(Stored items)
┌────────
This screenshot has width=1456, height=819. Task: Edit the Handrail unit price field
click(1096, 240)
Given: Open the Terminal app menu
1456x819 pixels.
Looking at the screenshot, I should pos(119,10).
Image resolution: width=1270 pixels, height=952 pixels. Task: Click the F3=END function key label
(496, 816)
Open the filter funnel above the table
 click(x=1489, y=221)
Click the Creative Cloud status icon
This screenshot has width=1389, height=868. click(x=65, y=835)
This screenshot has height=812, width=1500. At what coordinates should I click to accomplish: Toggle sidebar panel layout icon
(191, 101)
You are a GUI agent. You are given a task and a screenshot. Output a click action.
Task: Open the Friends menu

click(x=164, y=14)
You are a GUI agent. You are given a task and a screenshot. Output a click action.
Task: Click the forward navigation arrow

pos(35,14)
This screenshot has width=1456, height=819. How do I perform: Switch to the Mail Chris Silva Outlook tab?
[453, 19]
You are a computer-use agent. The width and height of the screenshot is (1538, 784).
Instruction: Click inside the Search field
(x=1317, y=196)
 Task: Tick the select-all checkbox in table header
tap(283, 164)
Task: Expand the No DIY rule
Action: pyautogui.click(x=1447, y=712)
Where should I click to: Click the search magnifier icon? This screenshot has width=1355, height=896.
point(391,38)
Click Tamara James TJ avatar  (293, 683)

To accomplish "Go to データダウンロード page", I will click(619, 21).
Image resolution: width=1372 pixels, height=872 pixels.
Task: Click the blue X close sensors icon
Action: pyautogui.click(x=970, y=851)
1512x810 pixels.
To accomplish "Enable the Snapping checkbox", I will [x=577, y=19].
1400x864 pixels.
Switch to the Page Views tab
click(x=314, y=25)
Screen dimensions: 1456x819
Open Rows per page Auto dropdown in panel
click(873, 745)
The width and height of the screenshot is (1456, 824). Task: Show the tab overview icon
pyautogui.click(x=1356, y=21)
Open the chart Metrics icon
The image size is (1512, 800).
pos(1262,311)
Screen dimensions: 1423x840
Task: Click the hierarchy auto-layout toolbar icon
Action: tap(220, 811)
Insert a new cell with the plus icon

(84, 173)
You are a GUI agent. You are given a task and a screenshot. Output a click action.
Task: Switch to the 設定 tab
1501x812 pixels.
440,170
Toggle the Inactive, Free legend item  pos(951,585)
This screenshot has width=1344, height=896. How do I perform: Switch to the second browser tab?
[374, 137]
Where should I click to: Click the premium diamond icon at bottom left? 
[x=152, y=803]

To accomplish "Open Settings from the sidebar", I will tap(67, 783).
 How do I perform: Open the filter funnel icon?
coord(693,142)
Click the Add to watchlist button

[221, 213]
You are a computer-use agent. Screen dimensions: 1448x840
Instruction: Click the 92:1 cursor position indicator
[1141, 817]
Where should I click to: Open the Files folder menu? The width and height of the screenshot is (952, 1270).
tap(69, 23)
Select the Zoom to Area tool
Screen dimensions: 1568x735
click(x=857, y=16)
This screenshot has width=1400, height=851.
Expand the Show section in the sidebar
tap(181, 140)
└────────
Wherever the string "computer" shows up in a line above, tally that line, and answer with the final number alone.

2